2013 has been an interesting year for Android, the long-standing tradition of Google I/O being a launchpad for a new version of Android has been broken and we’ve yet to see something of a new Nexus device of any kind. There have been a number of rumors concerning a new Nexus 7, which is almost a given considering how Amazon and Apple handle their tablet releases. As far as a new Nexus smartphone – and a new version of Android – is concerned, there’s been little but wild speculation.

For some time now, the name Key Lime Pie has been pushed around in conjunction with the next version of Android, and while the idea is that this is going to be Android 4.3, there’s fresh evidence to suggest that Android 5.0 is indeed coming. VR-Zone is reporting that Key Lime Pie is to launch in late October, and that it will be heavily optimized in order to run on devices with as little as 512MB of RAM. This sounds a little strange to us, even the most mid-range of devices are shipping with a standard of 1GB of RAM but, with Apple pushing heavily-optimized GPU performance in iOS, Google need to show that Android is not going to sit down and gather dust as iOS did in the past.

While VR-Zone are quoting sources familiar with the matter, I’d still take this with a pinch of salt. There’s nothing concrete to go on here but, everything does seem to line-up. Android 4.0 was released in the fall of 2011, Android 4.2 in the fall of 2012 and it would stand to reason that this fall would see the next major version of Android, Key Lime Pie. This fall is supposedly the launch time for the fabled Moto-X smartphone and it’d be a big boon for Google to release these devices alongside Key Lime Pie.

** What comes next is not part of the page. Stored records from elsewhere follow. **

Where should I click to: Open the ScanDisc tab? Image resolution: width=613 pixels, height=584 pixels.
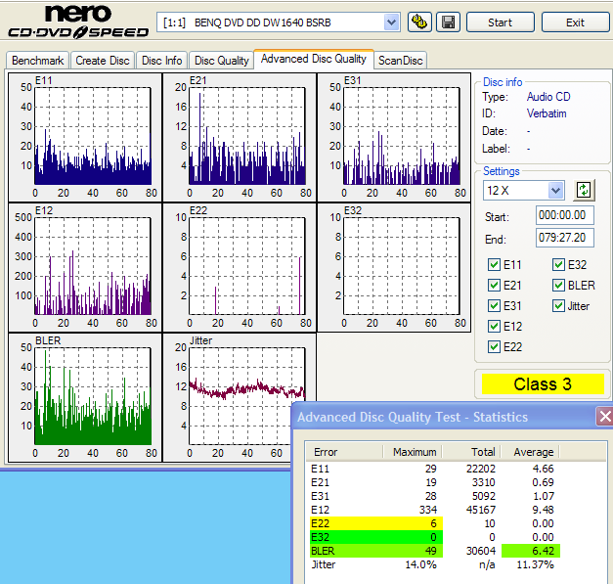click(401, 61)
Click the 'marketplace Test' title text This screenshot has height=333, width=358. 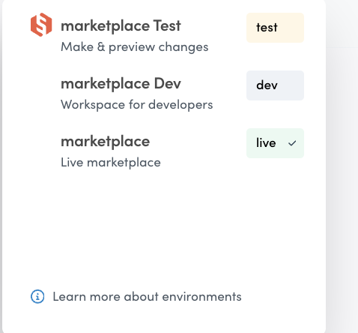pos(121,26)
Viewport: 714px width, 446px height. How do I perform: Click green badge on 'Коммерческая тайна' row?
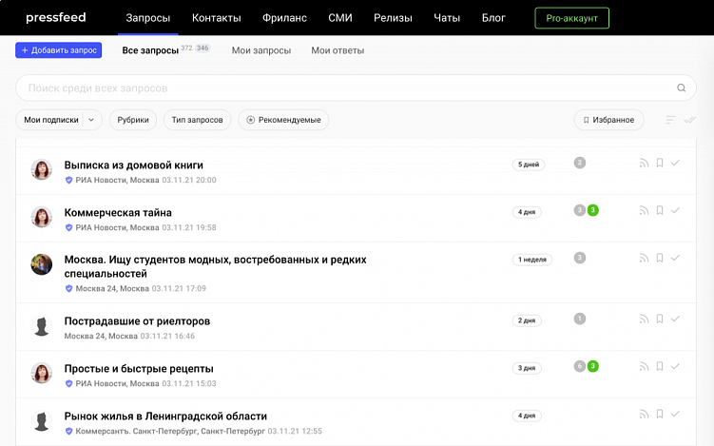point(593,210)
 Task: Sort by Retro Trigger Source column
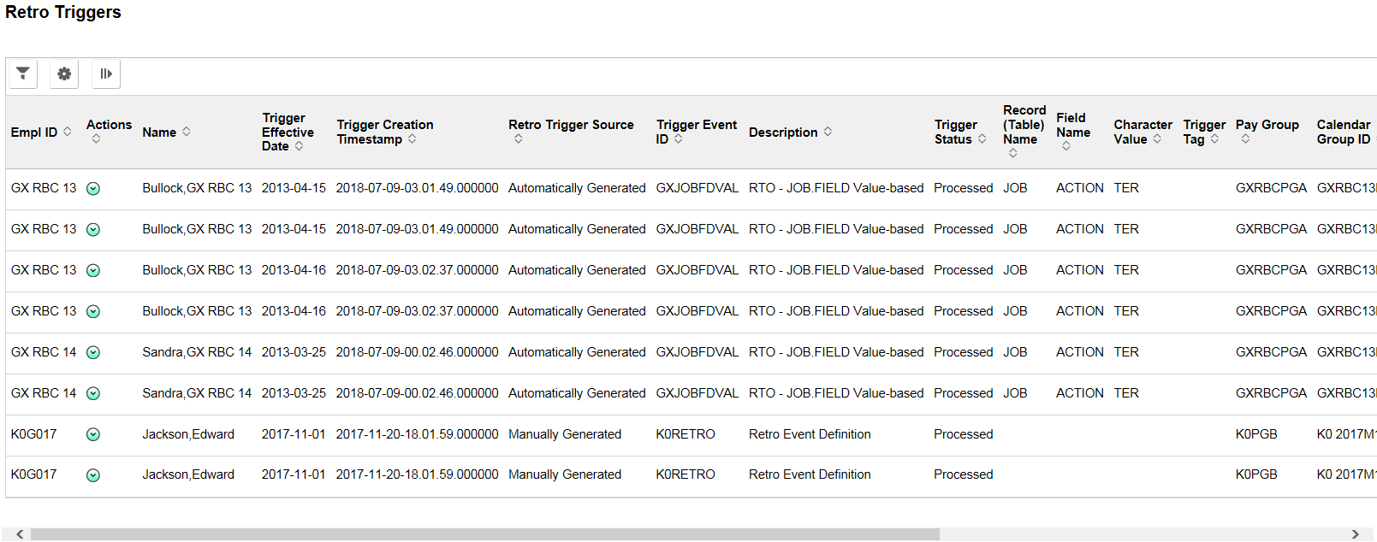point(571,132)
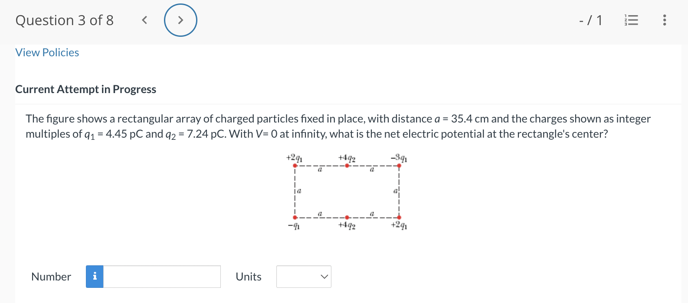Click the blue info icon beside Number field

pos(95,277)
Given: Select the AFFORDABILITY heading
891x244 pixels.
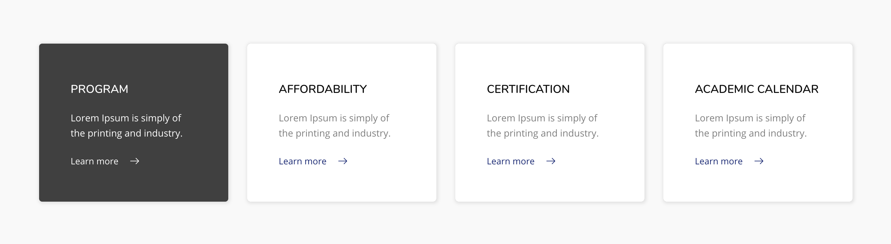Looking at the screenshot, I should pyautogui.click(x=323, y=89).
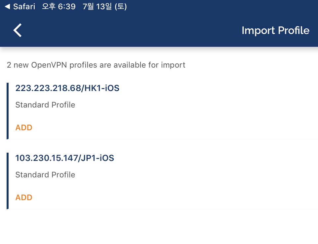Click the Standard Profile label under JP1-iOS
The width and height of the screenshot is (318, 244).
[45, 175]
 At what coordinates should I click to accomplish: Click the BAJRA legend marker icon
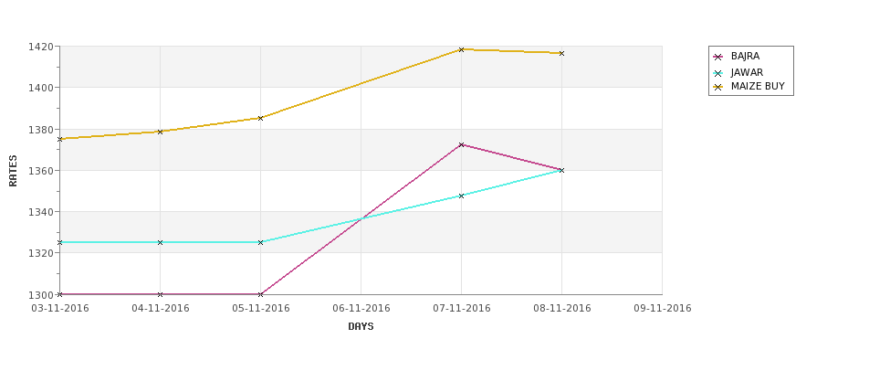(x=718, y=57)
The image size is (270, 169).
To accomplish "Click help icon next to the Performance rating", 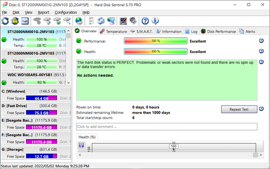I will click(x=262, y=41).
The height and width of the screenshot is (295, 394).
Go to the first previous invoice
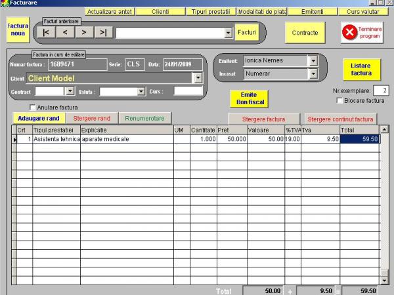click(x=46, y=32)
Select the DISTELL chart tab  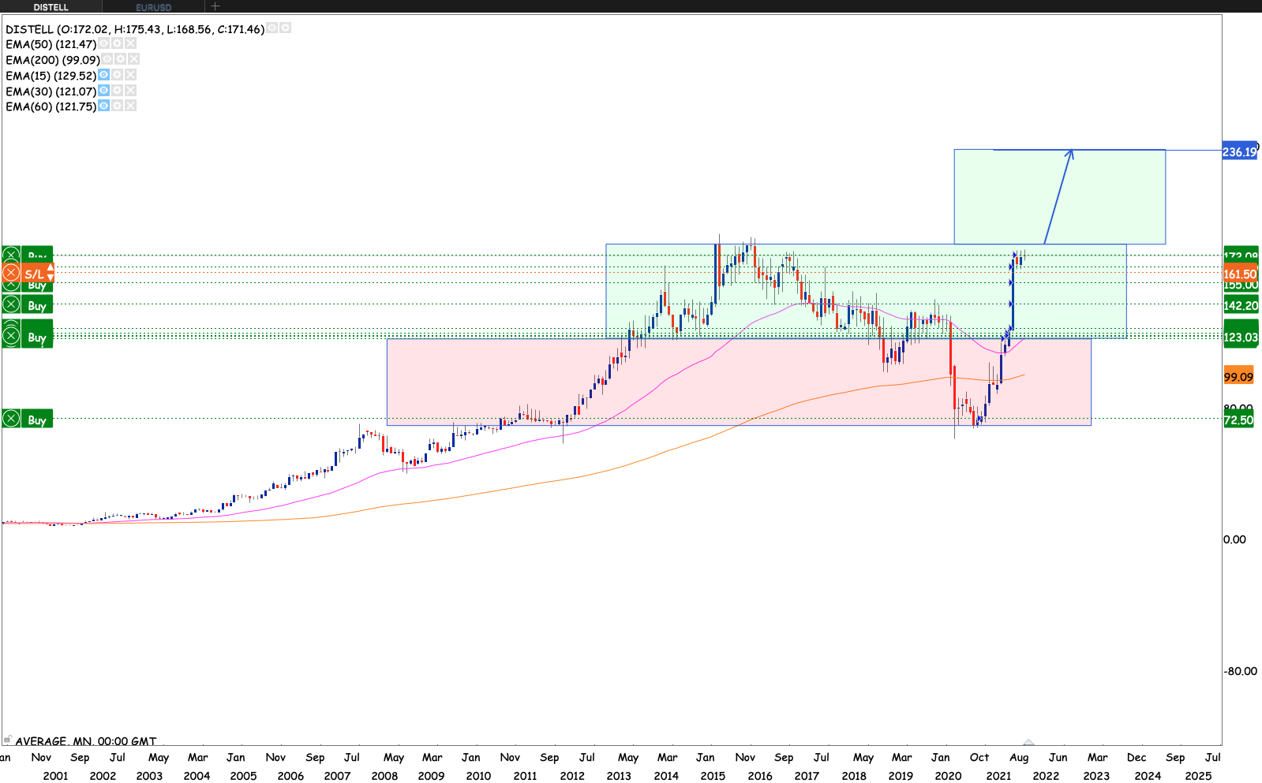coord(51,7)
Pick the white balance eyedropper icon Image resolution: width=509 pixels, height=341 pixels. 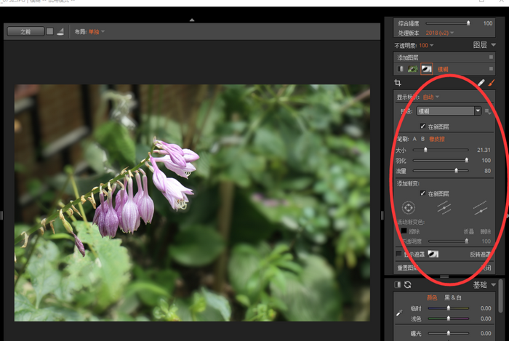coord(398,313)
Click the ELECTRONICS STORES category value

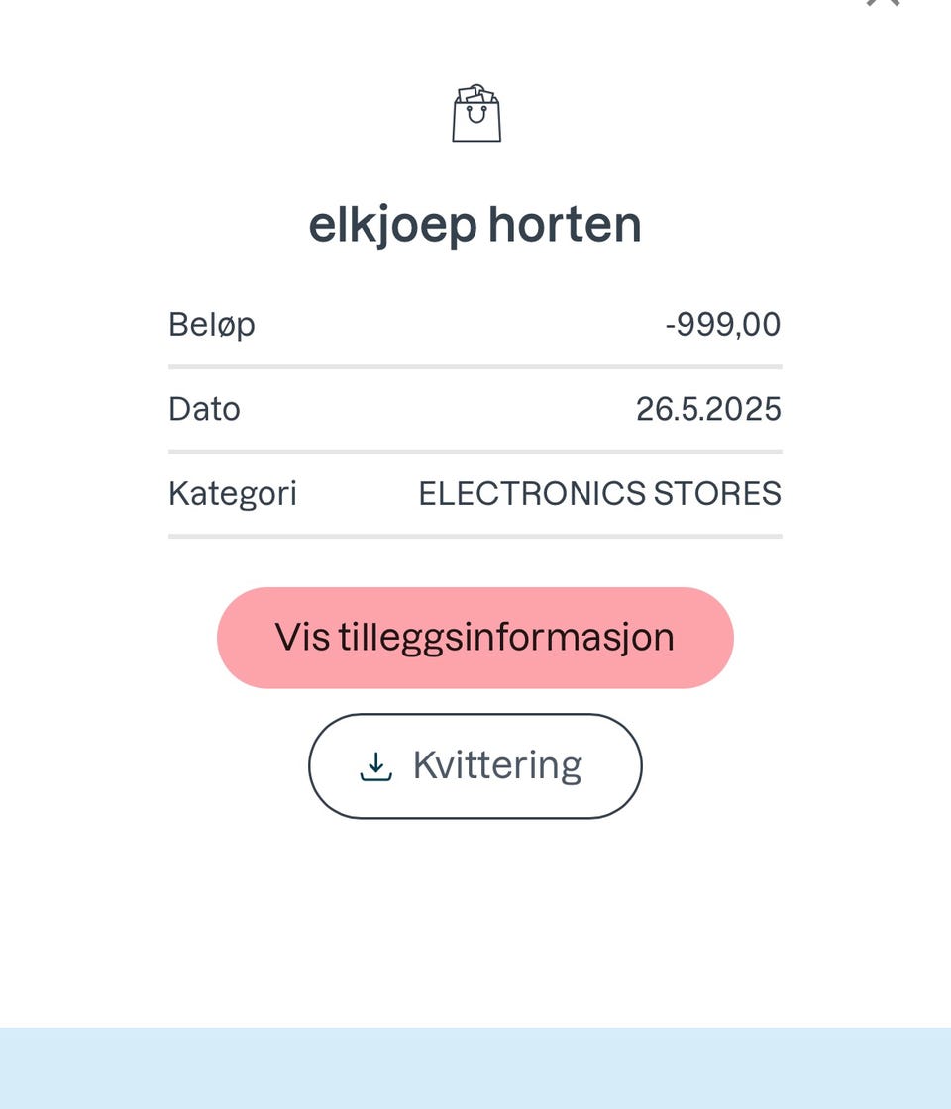tap(599, 493)
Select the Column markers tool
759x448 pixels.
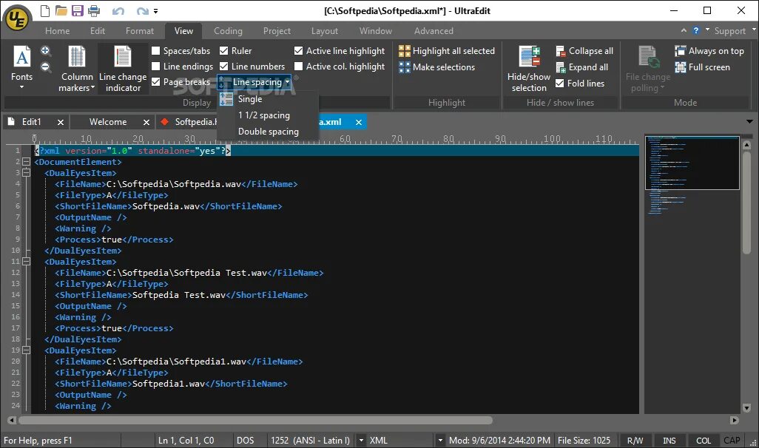pos(76,67)
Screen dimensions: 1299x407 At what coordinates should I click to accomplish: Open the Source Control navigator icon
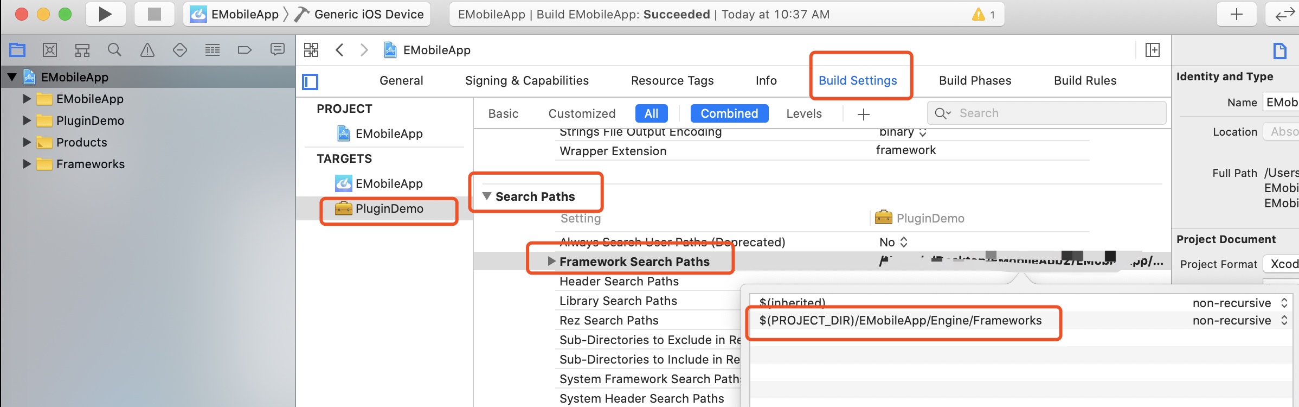pos(50,50)
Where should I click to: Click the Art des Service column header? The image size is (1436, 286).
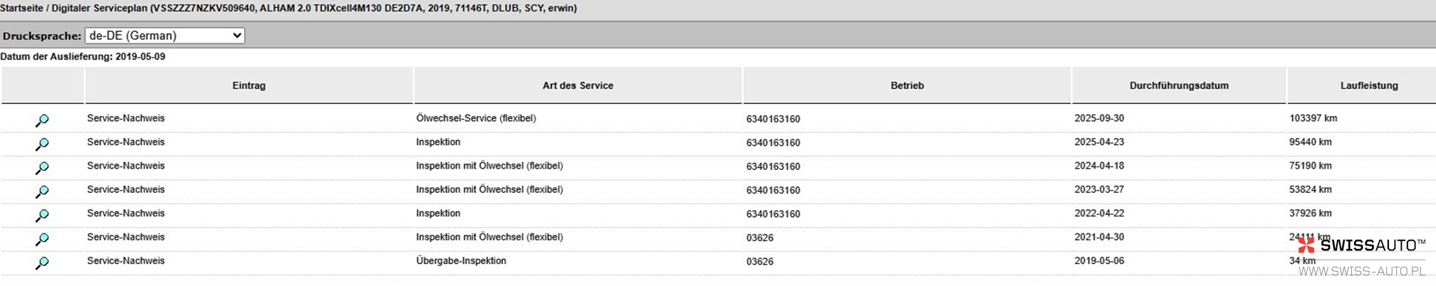[x=578, y=85]
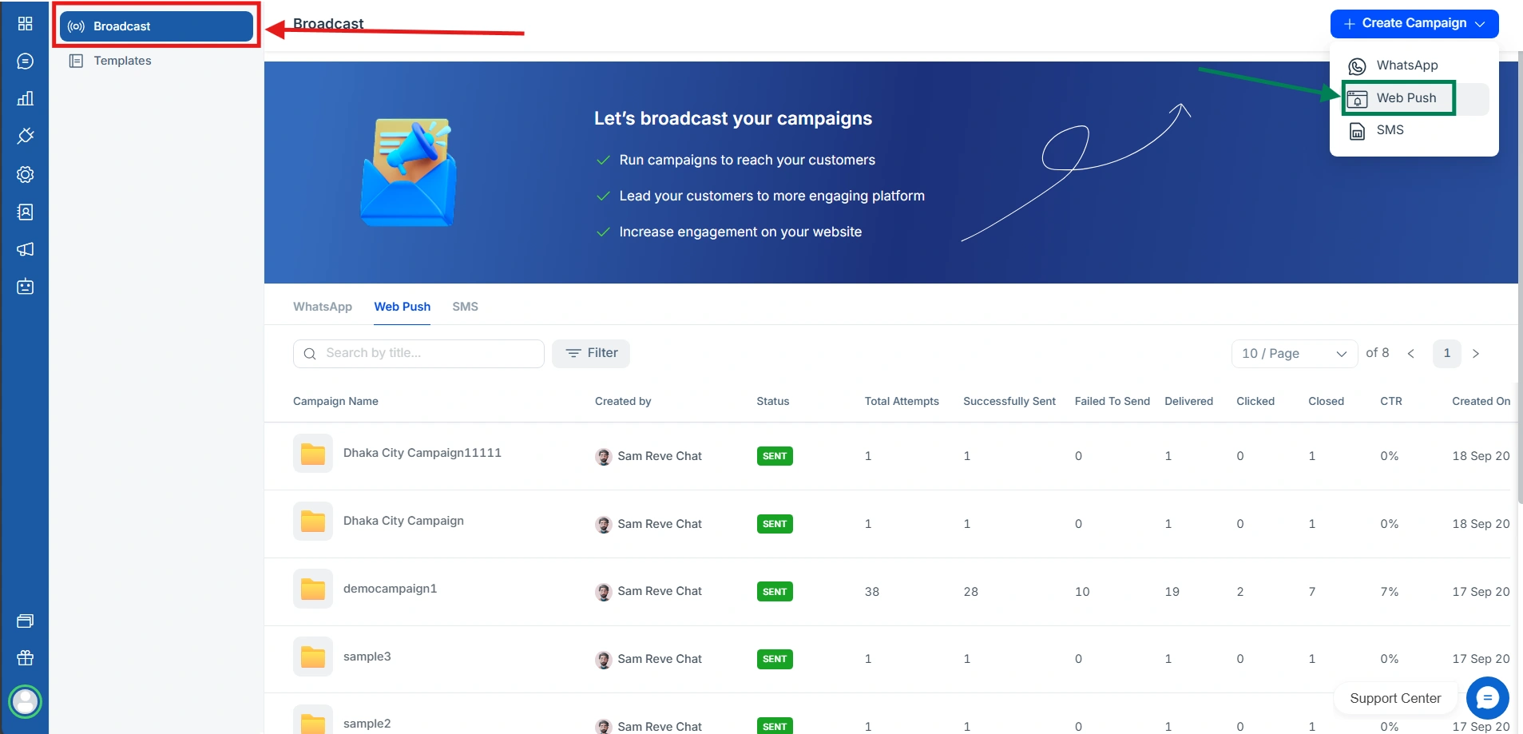
Task: Go to next page with right chevron
Action: tap(1476, 354)
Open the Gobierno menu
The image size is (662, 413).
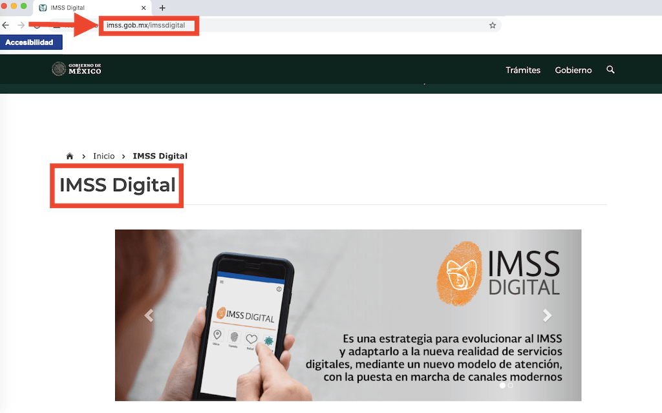(x=573, y=70)
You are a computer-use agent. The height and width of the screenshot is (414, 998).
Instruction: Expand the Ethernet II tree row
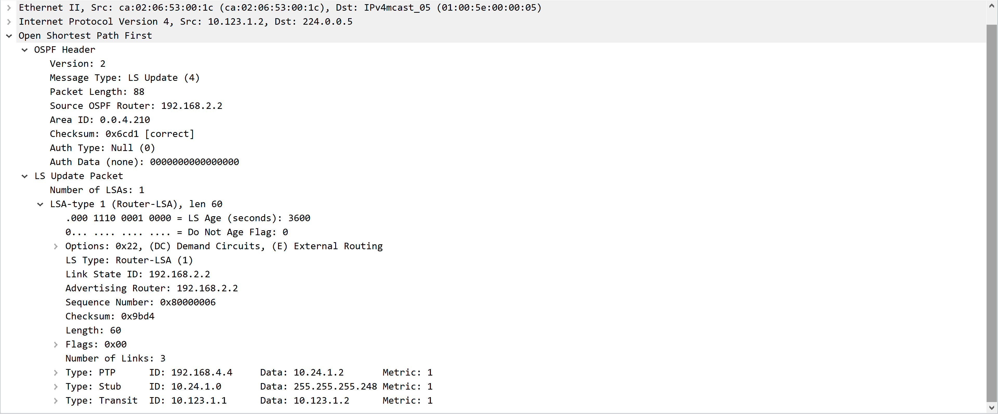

Optimization is something that was talked about above, and this seems like something Google would do. They’ve made it pretty clear in the past two years that Android is no longer going to be the OS that updates frequently, without substance. Google are striving for a solid eco-system and a platform that can show the rest of the market how it’s done. It’s no longer about being first in the mobile OS game, it’s about being the best and through solidifying the features introduced in Ice Cream Sandwich and Jelly Bean, such as Holo and Google Now, Google can prove that they are the best.